Thursday, February 25, 2010

I want my ANG POW you crazy soap junkie BAT !... con't


Idiot: I need You to fire Alfred for me!

M.T: Are you out of your mind

Idiot: he is really old, he is forgetful, slow, extremely rude and lets face it, his cooking is bad to worst.

MT: I am not going to fire your Dad from a job that doesn't even exist! Anyways if its so important to you. Why don't you do it, after all he is your butler.

Idiot: I did, I mean I tried but nothing sink in you know.

M.T: What he say?

Idiot: he said "F ** K You". I mean how rude is that! He's suppose to be my humble servant. He gets very vulgar lately and super grumpy. His glory days are over. He needs to be fired, either that or I have to put him to sleep.

MT: You cant do that, I have not collected my ang pow money yet.

Idiot: You know what, you are a SIMPLE person. Shame on you. Anyways I have taken the Ang Pow for you and will give it when I think you are worthy of it.

MT: I have 1 thing to say. Words from a wise butler. F ** k You! Give me my Ang Pow or else! Anyways go away now, its time for my soap. Deal with you later.

Idiot: oh god ya almost forgot, Tracy just had the baby. You think Oliver will ever find out the baby is his?

MT: Not yet. They will drag the Mitch Lawrence story for a while now. They have dragged the snow storm for 2 wks now. Crap I miss my fav couple.

Idiot: Ya I miss christian and layla.

MT: OK ... you creeping me out, you are a big soap junkie for a guy you know that rite?

Idiot: yes I do and I am proud of it, so if you will excuse me I need to wax my legs, trim my eyebrows and find out if John gets caught for sleeping with Natalie. That bastard John how can he break Marty, s heart!

Wednesday, February 17, 2010

Batman never grows up (part1)


M.T: So I heard there might be wedding bells ...

idiot: I love weddings ... food, drinks and lonely single chicks! So who r we talking abt?

MT: YOU! Idiot. Rumor has it someone has your balls in her palm.

idiot: That my dear maybe true but there is no Weddings for sure.

M.T: why not? She is perfect.

idiot: exactly ... Perfect. I don't do Perfect. Perfect creeps me out. I love the crazy ones!

MT: Than why are you wasting her time you moron?

idiot: Because ... I am simply taking a break from the crazy ones, everyone deserves a break now and than rite?

M.T: Why are you so afraid of commitment?

idiot: I AM NOT AFRAID OF ANYTHING! it just doesn't fit my profile.

M.T: what profile?

idiot: Hey that's what she said. So it was time ... it was time to reveal my secret. A secret that I have been burdened with all my life. A secret I have trusted only a few to know. A secret that you were the 1st to know. Which you have guarded with your life and never shared with anyone, since I told you when we were kids.

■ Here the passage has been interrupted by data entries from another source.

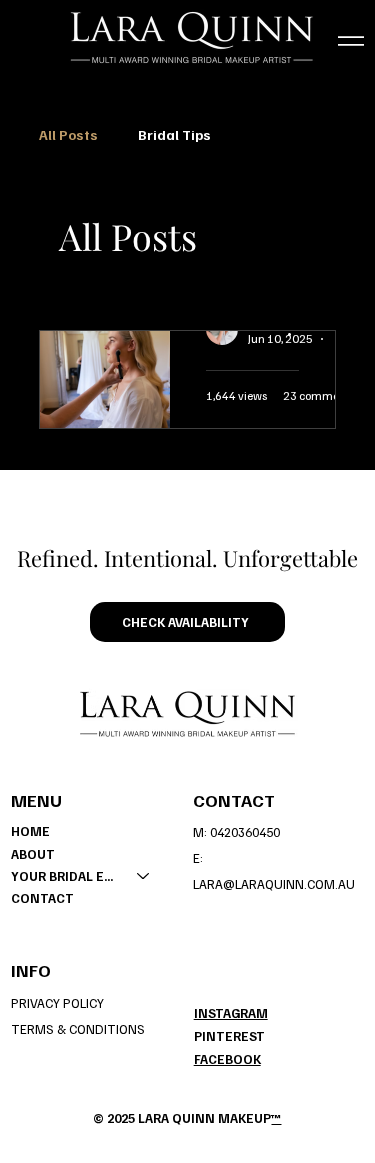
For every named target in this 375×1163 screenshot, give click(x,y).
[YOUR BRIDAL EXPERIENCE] (144, 876)
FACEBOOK (227, 1059)
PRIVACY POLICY (57, 1003)
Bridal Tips (174, 134)
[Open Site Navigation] (351, 41)
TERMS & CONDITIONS (78, 1029)
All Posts (68, 134)
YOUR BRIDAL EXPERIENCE (65, 876)
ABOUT (33, 854)
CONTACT (42, 898)
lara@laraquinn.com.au (274, 884)
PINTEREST (229, 1036)
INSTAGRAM (231, 1013)
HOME (30, 831)
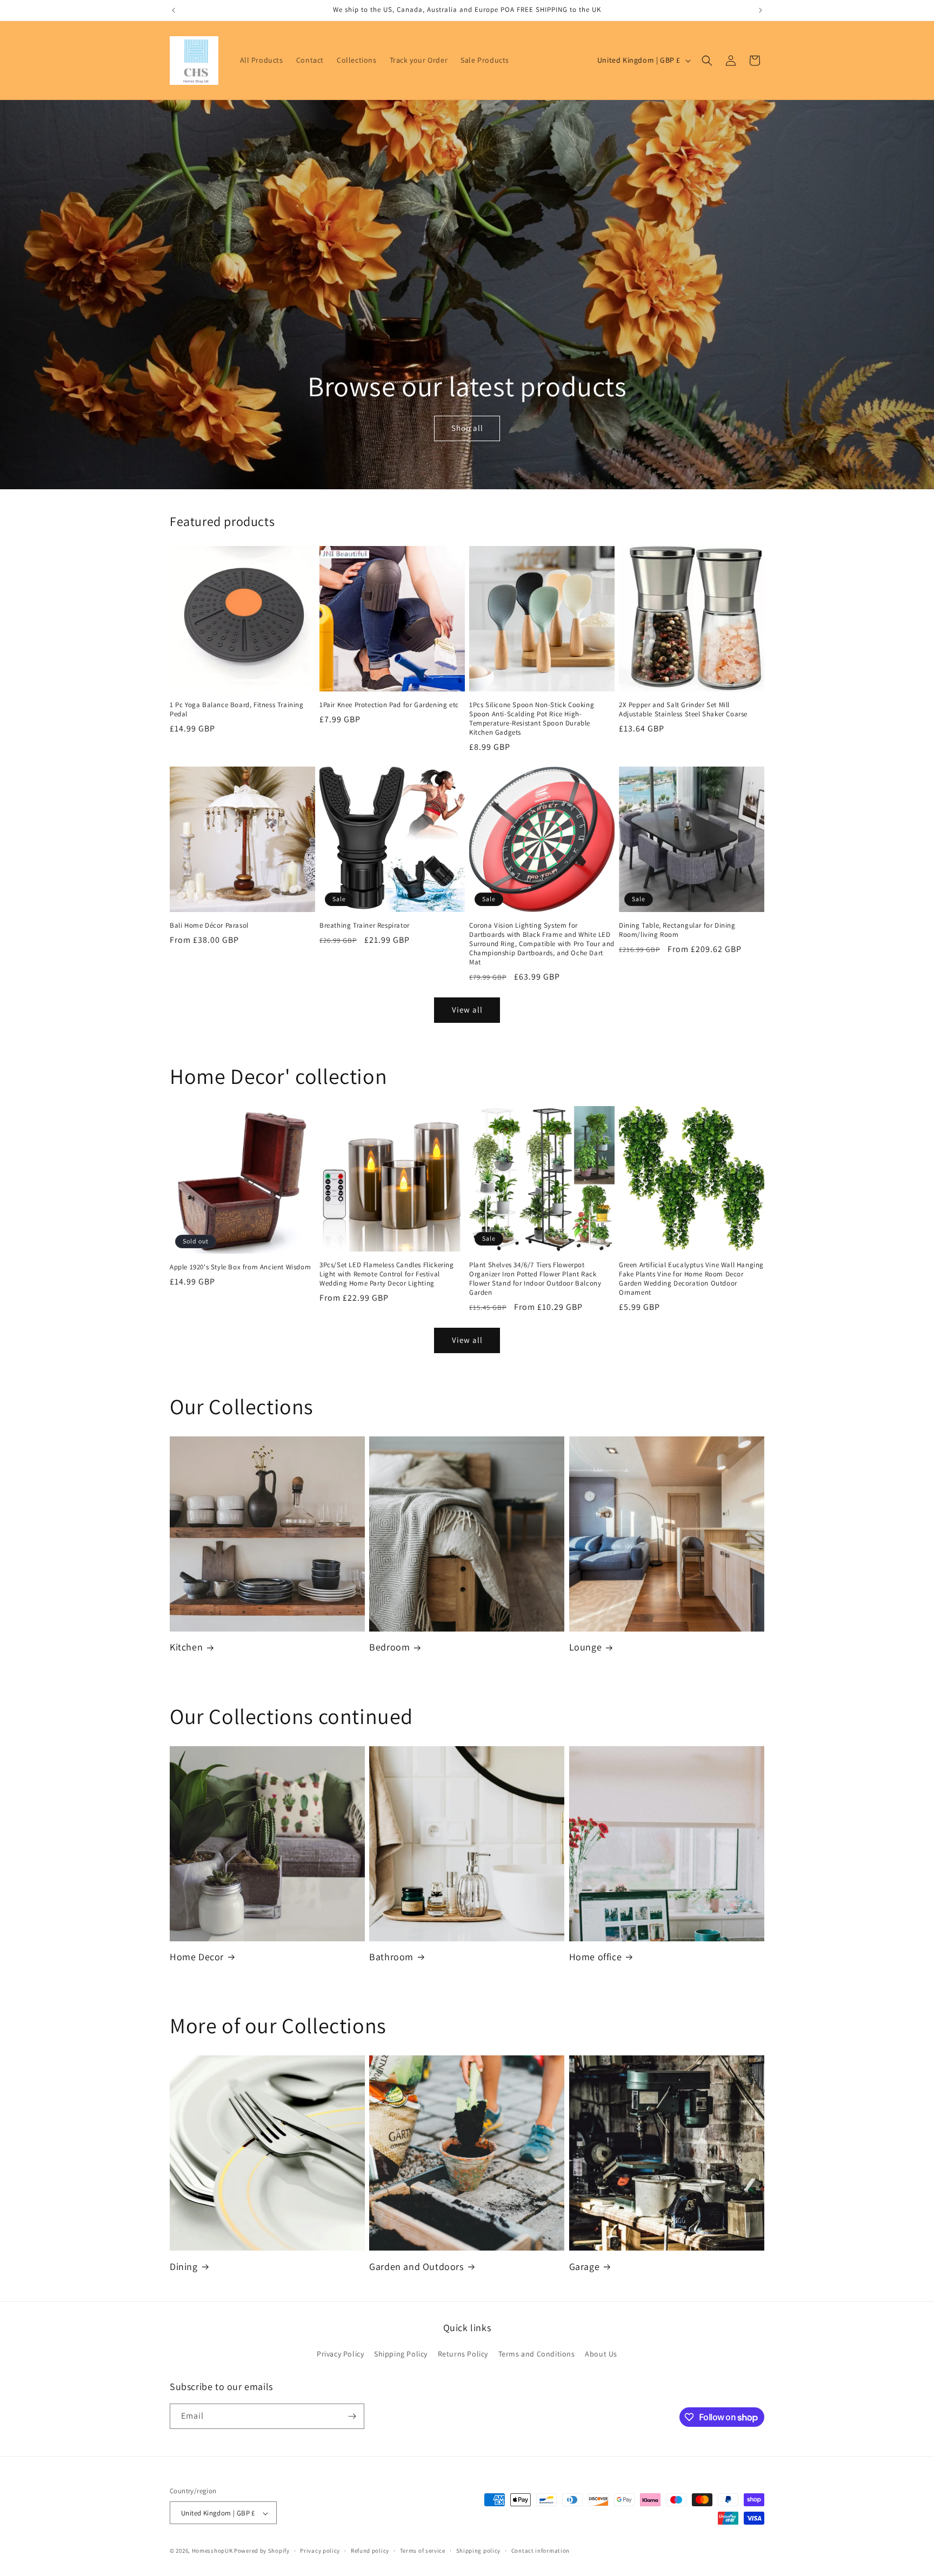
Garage (584, 2266)
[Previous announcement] (173, 10)
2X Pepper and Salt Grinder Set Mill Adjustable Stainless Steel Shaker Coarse (683, 709)
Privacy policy (320, 2550)
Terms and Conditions (536, 2354)
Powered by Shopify (262, 2551)
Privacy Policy (340, 2354)
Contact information (540, 2550)
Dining (184, 2266)
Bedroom (389, 1647)
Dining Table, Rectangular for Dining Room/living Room (677, 930)
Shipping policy (478, 2550)
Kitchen (186, 1647)
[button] (707, 60)
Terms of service (422, 2550)
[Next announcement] (760, 10)
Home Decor (197, 1957)
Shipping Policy (401, 2354)
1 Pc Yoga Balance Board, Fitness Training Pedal (237, 709)
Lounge (585, 1647)
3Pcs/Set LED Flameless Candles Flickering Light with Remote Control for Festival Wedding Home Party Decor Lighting (386, 1274)
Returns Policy (463, 2354)
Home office (595, 1957)
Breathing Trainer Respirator (364, 925)
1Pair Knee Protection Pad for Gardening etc (389, 705)
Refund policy (370, 2550)
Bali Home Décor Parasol (209, 925)
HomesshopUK (212, 2551)
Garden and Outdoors (416, 2266)
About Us (601, 2354)
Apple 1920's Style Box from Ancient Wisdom (240, 1267)
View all (467, 1010)
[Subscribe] (352, 2416)
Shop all (467, 428)
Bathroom (391, 1957)
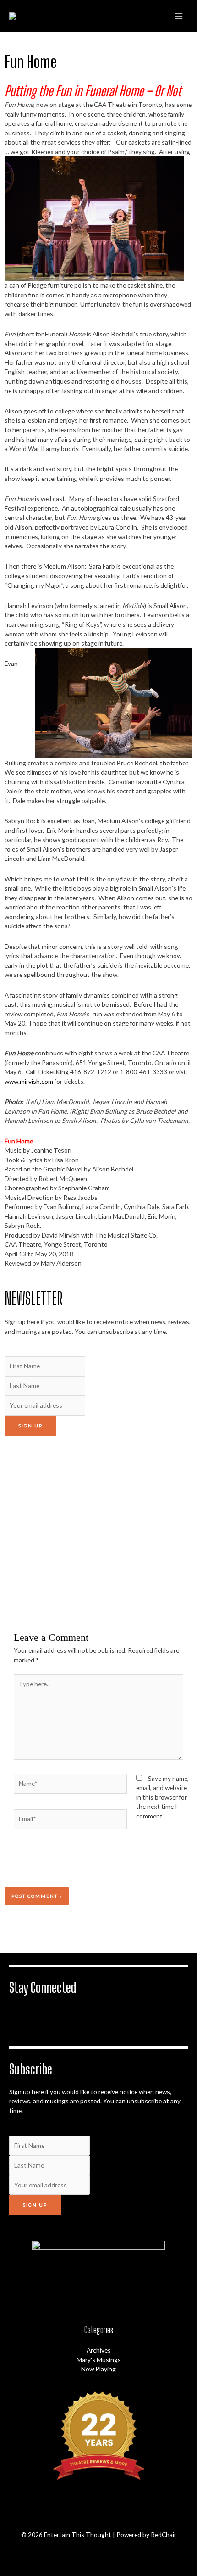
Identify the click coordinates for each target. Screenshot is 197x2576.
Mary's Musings (99, 2360)
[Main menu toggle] (179, 15)
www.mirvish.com (29, 1081)
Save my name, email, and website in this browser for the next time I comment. (162, 1797)
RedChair (163, 2534)
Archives (99, 2350)
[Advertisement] (98, 1532)
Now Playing (98, 2369)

MT: OH GOD, Pls don't tell me you told her that?! Oh No. FYI I never told anyone because its STUPID!

idiot: Yes. I told her I was BATMAN.

M.T: What she say?

idiot: well 1st she sat there blankly, than she said if I wanted to break up with her at least I could have come up with something better like I was gay or something. Than she kicked me on my Knee and called me a Loser and walked off.

MT: That's it? The knee? She could have at least aimed higher. So what you gonna do?

idiot: what can I do, there is no place for commitments etc ... for a man like me. I am a creature of the nite. AND don't you judge me! It's not who I am underneath, but who I do defines me.

M.T: you mean 'what I do'

idiot: No. 'Who I do'

M.T: You are really an IDIOT!!!

idiot: Hey you encouraged the whole millionaire / crime fighter / bachelor profiling in the beginning!
M.T: For Christ sake. I WAS 12 YOU MORON!